TEXT EXCERPT:
>> begin
1990s — Unsupervised learning, mixtures, the Helmholtz machine
Jacobs, Jordan, Nowlan & Hinton (1991) — Adaptive mixtures of local experts
vowel-mixture-experts
vowel-mixture-experts/ · partial (MoE 92.8% / MLP 90.1%; gate partitions vowels)

Peterson-Barney 4-class vowels in F1/F2 space. The gate’s softmax over experts ends up cleanly partitioning the vowel space along phonetic boundaries — exactly the “competing experts” picture the paper sells. 2.7pp gain over a parameter-matched MLP.
Becker & Hinton (1992) — A self-organizing neural network that discovers surfaces in random-dot stereograms
random-dot-stereograms
random-dot-stereograms/ · yes (Imax 1.18 nats; disparity readout 0.74)

Imax / spatial-coherence objective on synthetic random-dot stereograms. The model discovers depth (disparity) without any depth supervision — pure mutual-information between adjacent receptive fields. Disparity readout R² = 0.74 with no labels.
Nowlan & Hinton (1992) — Simplifying neural networks by soft weight-sharing
sunspots
sunspots/ · yes (MoG ≤ decay ≤ vanilla; weight peaks at 0 + 0.27)

Soft weight-sharing on Wolfer sunspot-count regression. The post-training weight histogram develops two clean Gaussian peaks (one at 0 — pruned weights — and one at 0.27 — shared non-zero value), exactly as the paper predicts. Generalization beats both vanilla MLP and weight-decay baselines.
Hinton & Zemel (1994) — Autoencoders, MDL and Helmholtz free energy
spline-images-factorial-vq ★
spline-images-factorial-vq/ · yes (factorial wins 3× over 24-VQ baseline)
>> end
TASKS FOR THIS EXERCISE:
a) List the title and publication year of each paper cited in the notes on 1990s neural network research.
b) Continue the notes on 1990s neural network research from the point at which they stop.

DATA SHOWN:
>> begin
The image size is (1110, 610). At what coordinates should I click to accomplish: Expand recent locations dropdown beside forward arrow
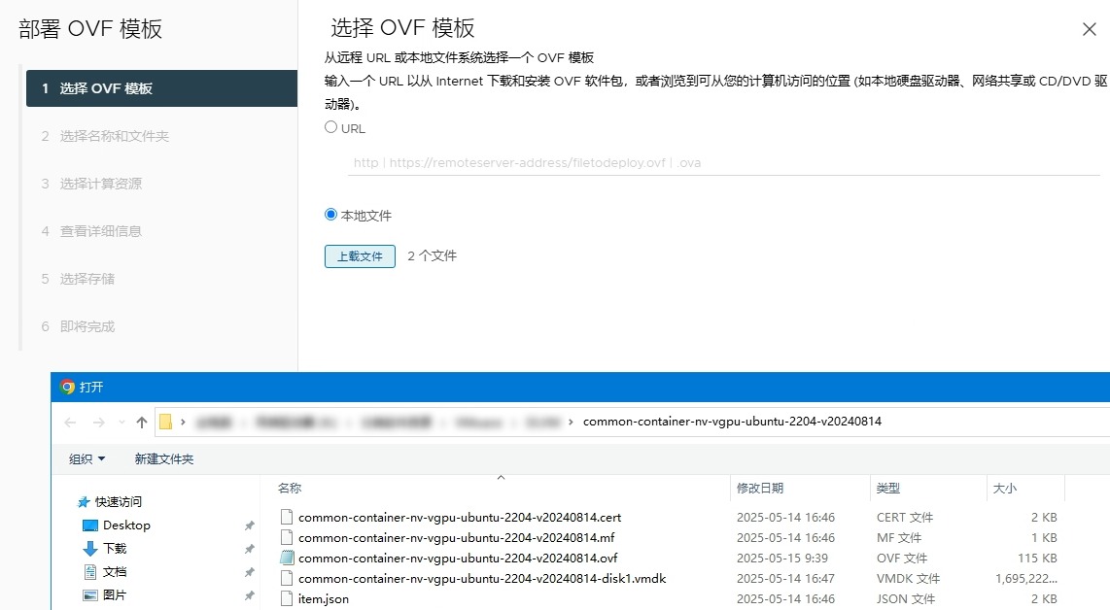pos(121,423)
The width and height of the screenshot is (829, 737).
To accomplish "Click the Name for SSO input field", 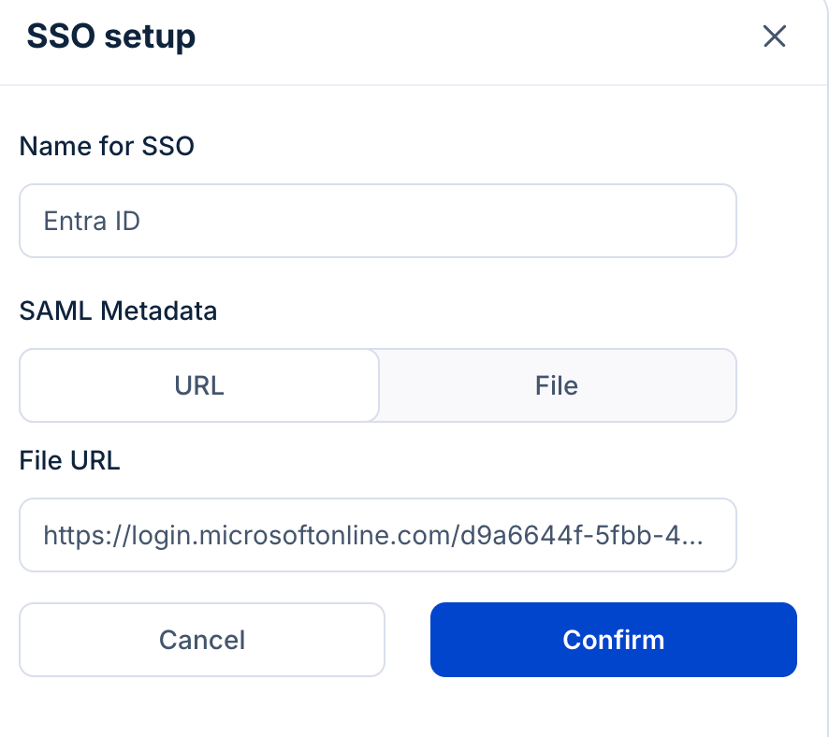I will point(377,221).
>> end
ANSWERS FOR THIS EXERCISE:
a)
Adaptive mixtures of local experts (1991)
A self-organizing neural network that discovers surfaces in random-dot stereograms (1992)
Simplifying neural networks by soft weight-sharing (1992)
Autoencoders, MDL and Helmholtz free energy (1994)

b)
Synthetic 5-parameter spline curves rendered to 2D images. The MDL factorial VQ assigns one VQ per latent dimension and beats a single 24-codebook standard-VQ baseline 3×. The GIF watches the 5 codebooks specialize on independent latent axes — one of the cleanest visual demonstrations of factorial code emergence in the catalog.
Zemel & Hinton (1995) — Learning population codes by minimizing description length
dipole-position
dipole-position/ · partial (R² = 0.81; supervised warm-up needed)

8×8 dipole at random (x, y). Population code emerges as a 2D arrangement
of receptive fields tiling the input plane. Needs a brief supervised
warm-up to break the symmetry — once broken, R² = 0.81.
dipole-3d-constraint
dipole-3d-constraint/ · yes (qualitatively; 3 dims emerge)

The 2D positions are constrained to lie on a 3D constraint surface; the network discovers all three dimensions of the manifold.
dipole-what-where
dipole-what-where/ · partial (perpendicular manifolds, lin-sep 0.58)

Discontinuous what/where bars — the latent space splits into two perpendicular manifolds (identity vs location). Linear separability 0.58 shows the split, not perfectly clean.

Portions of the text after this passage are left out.